**WORK TO COMPLETE:**
a: Reproduce the part of the article on male sex scandals starting at "Sheryl Gay Stolberg" and ending at "the servile woman.".
b: Pick up the article on male sex scandals after its last sentence and carry it forward.

**TEXT BLOCK:**
▬▬▬

The XX Factor

Why Are There More Male Sex Scandals?

It seems when it comes to the Anthony Weiner situation, we’re winding down Sex Scandal Phase I (postures of moral outrage at the perversion accompanied by demands for more pictures and details to gawk at), and moving on to Sex Scandal Phase II, the John Gray phase, during which the scandal is exploited in order to make sweeping claims about how men and women are total opposites, different species really. The form Phase II is taking in light of the Weiner scandal is the question, “Why don’t women have sex scandals?” or at least, “Why do the vast majority of sex scandals involve men, when men are only half of the population?”

Sheryl Gay Stolberg of the New York Times does manage to avoid the trap of trying to establish some dramatic differences between male and female sexuality. (Sadly, she’s alone in this. Variations on this theme include claiming women with power aren’t sexy and  women prefer working to screwing .)  But she replaces the stereotype of the oversexed man vs. the asexual woman with another stereotype: the ego-driven man vs. the servile woman.

“The shorthand of it is that women run for office to do something, and men run for office to be somebody,” said Debbie Walsh, director of the Center for American Women and Politics at Rutgers University. “Women run because there is some public issue that they care about, some change they want to make, some issue that is a priority for them, and men tend to run for office because they see this as a career path.”

I don’t doubt that men and women give very different reasons for running when talking to researchers and journalists.  But I’d argue this doesn’t reflect a real difference in how men and women are , but more how they’re treated . Women know very well that the public is less forgiving of a woman with an ego than a man with an ego, and so women protect themselves by downplaying their egos. Ironically, one of the reasons women strike the pose of the selfless giver is to preserve their egos from the criticism that they get if they’re perceived as ambitious. I would say that the problem with Walsh’s statement is it creates a false dichotomy. I imagine most people run for office both because they want to be somebody and because they care about the issues. The two aren’t mutually exclusive. Look at Weiner, who is certainly ambitious, but who I do believe cares very much about the progressive causes he’s always on TV promoting.

▬▬▬

**SUPPLIED ENTRIES:**

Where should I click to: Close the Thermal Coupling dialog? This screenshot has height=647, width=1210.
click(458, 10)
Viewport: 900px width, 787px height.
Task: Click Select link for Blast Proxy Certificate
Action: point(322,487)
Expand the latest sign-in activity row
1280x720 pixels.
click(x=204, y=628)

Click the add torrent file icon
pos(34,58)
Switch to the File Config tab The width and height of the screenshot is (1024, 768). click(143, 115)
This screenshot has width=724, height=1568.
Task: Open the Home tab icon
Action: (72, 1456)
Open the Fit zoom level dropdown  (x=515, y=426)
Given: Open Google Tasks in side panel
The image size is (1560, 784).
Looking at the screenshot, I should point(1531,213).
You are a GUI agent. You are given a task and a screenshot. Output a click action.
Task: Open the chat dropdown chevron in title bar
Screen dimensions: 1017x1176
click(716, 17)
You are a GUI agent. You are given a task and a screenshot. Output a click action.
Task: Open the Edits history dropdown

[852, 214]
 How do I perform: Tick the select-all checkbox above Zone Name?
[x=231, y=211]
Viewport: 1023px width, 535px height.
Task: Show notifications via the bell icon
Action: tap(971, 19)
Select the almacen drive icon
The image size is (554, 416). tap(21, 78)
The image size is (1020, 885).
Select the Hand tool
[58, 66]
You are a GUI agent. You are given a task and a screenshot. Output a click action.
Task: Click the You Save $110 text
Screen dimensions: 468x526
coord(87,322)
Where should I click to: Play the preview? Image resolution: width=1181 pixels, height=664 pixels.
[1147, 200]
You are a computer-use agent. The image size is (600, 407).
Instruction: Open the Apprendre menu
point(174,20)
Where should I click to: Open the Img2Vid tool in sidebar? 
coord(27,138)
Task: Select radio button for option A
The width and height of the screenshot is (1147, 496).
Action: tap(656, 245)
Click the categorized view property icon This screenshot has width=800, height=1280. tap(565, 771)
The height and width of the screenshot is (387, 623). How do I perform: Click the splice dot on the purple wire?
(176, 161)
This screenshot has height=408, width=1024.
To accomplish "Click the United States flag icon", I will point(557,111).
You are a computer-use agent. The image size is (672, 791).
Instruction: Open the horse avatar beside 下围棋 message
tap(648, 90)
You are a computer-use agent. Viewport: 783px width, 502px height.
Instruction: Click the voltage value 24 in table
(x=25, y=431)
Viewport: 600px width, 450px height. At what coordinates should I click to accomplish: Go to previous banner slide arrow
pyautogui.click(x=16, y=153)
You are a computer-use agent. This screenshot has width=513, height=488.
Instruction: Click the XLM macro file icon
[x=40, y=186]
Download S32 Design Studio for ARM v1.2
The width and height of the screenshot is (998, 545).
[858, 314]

▬▬▬

**ANSWERS TO THE EXERCISES:**
a:
Sheryl Gay Stolberg of the New York Times does manage to avoid the trap of trying to establish some dramatic differences between male and female sexuality. (Sadly, she’s alone in this. Variations on this theme include claiming women with power aren’t sexy and  women prefer working to screwing .)  But she replaces the stereotype of the oversexed man vs. the asexual woman with another stereotype: the ego-driven man vs. the servile woman.

b:
A lot of negative stereotypes of women are giving a positive-sounding gloss so we’ll swallow them without feeling insulted and even enforce them on others. Gillibrand’s statement that female politicians don’t cheat because they’re “in the middle of diapers and bottles and bills and votes and markups” sounds pro-woman on its surface, but if you examine it more closely, she’s just regurgitating social stereotypes about women being disinterested in sex so that they assign it a low priority. And the idea of women as selfless crusaders sounds great, until you remember that this image of women as living for others and not for themselves has been wielded for thousands of years to stick us with the poorly paid scuttle work.

In truth, women have always been more than capable of risking their careers and reputations for sex. I would point out that not only is this true, the entire human race exists in no small part because women throughout history were willing to risk often-deadly childbirth in order to get laid. Perhaps contraception and medical childbirth have caused us to forget this. The word bastard only exists because women are quite capable of being stupid for sex. The main reason there aren’t more frequent sex scandals involving women in politics is that there just aren’t many women in politics. The second reason is that women do face sterner consequences for getting caught, and fear of that may work against women who are sexually more aggressive from considering politics as a career, since your average would-be cheater has probably colored outside the lines a few times long before she ever considered running for office.